Does Mustapha remember that?
“Oh yeah,” he told me. “You know, not many teams scored on me. And during that senior season, I’d had a couple of them try to steal home on me late in games. In fact, I had a perfect game going — was it against Ames? — and a kid did steal home on me. So I was aware that base runners might be thinking that late in games. And I remember looking over at your guy on third base and getting a feeling that he might just try me. I was ready.”
When Cole did break for home, Mustapha threw a rocket to catcher Davis, who administered the tag. Third out. Game over. No-hitter for Mustapha.
After handshakes (this was before “high fives” or fist bumps), we were back in the dugout, awaiting a eulogy from Coach England.
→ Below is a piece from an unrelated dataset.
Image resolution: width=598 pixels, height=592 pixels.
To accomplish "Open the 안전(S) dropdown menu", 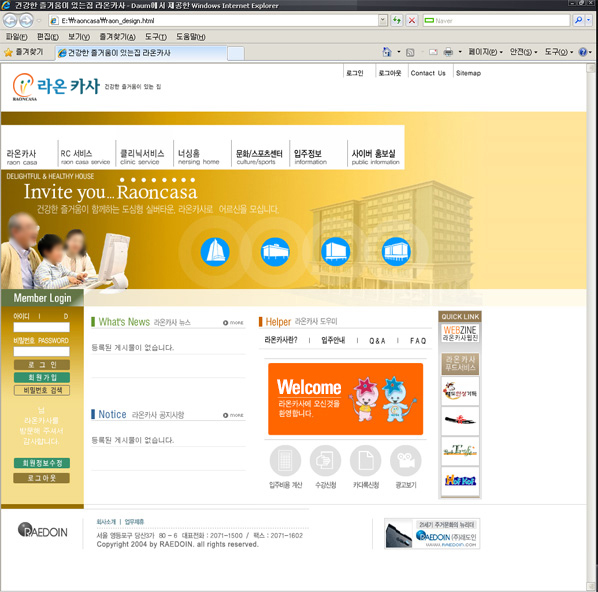I will tap(524, 52).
I remember finally saying quietly to Cole, “Two outs, we’re down 6 and you steal home? What were you thinking?”
He shrugged his shoulders and said, “Just trying to break-up the shut-out.”
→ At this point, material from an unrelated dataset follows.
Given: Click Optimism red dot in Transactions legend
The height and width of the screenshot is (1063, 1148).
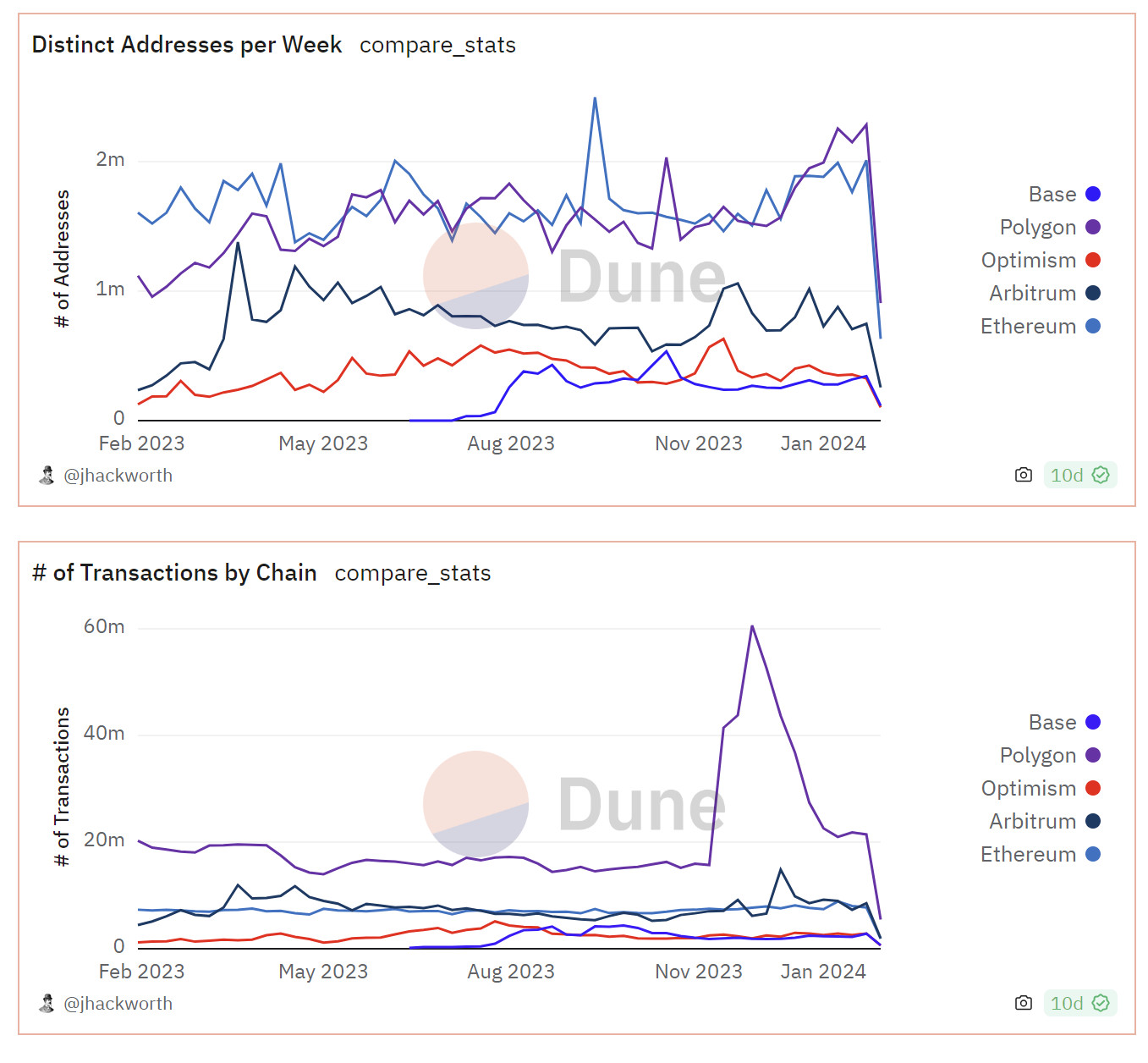Looking at the screenshot, I should tap(1093, 789).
Oh man, high school baseball was a great time back then.
And it’s even better now.
You can write the columnist (and 1965 Shenandoah Mustangs catcher) at chuck@Offenburger.com or comment using the handy for below here.
Great post, Chuck.
Thanks for the article. I was a young boy from Boone when all this happened but my father was a big baseball fan and I watched Jack Mustapha pitch quite a few times. Boone had a reunion baseball game years later organized by Rick Davis. A lot of the older guys including Jack came back for it. It was a lot of fun to see him and all of my heroes growing up. I listened to Jack and some of the other guys tell stories about baseball and it was great. Thanks again.